Proactive robot task sequencing through real-time hand motion prediction in human–robot collaboration

Abstract

Human–robot collaboration (HRC) is essential for improving productivity and safety across various industries. While reactive motion re-planning strategies are useful, there is a growing demand for proactive methods that predict human intentions to enable more efficient collaboration. This study addresses this need by introducing a framework that combines deep learning-based human hand trajectory forecasting with heuristic optimization for robotic task sequencing.
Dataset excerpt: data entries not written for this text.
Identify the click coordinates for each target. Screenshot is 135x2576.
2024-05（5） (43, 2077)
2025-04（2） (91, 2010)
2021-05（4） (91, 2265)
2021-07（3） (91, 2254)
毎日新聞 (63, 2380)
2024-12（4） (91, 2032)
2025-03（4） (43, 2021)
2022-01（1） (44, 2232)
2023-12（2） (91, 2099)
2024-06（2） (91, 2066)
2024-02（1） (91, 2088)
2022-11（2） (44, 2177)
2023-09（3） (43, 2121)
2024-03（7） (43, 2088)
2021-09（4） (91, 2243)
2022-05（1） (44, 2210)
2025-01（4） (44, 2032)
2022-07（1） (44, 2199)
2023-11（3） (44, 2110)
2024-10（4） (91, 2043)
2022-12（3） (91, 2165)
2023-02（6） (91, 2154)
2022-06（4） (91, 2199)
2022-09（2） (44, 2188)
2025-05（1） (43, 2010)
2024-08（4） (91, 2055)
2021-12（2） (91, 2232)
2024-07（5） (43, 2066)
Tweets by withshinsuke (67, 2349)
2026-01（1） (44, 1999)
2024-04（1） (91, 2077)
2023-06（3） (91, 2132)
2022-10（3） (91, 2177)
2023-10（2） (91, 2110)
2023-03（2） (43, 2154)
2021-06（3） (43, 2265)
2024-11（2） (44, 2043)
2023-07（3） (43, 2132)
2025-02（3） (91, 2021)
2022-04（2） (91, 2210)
The deep learning model advances real-time hand position forecasting using a multi-task learning loss to account for both hand positions and contact delay regression, achieving state-of-the-art performance on the Ego4D Future Hand Prediction benchmark. By integrating hand trajectory predictions into task planning, the framework offers a cohesive solution for HRC. To optimize task sequencing, the framework incorporates a Dynamic Variable Neighborhood Search (DynamicVNS) heuristic algorithm, which allows robots to pre-plan task sequences and avoid potential collisions with human hand positions. DynamicVNS provides significant computational advantages over the generalized VNS method. The framework was validated on a UR10e robot performing a visual inspection task in a HRC scenario, where the robot effectively anticipated and responded to human hand movements in a shared workspace. Experimental results highlight the system’s effectiveness and potential to enhance HRC in industrial settings by combining predictive accuracy and task planning efficiency.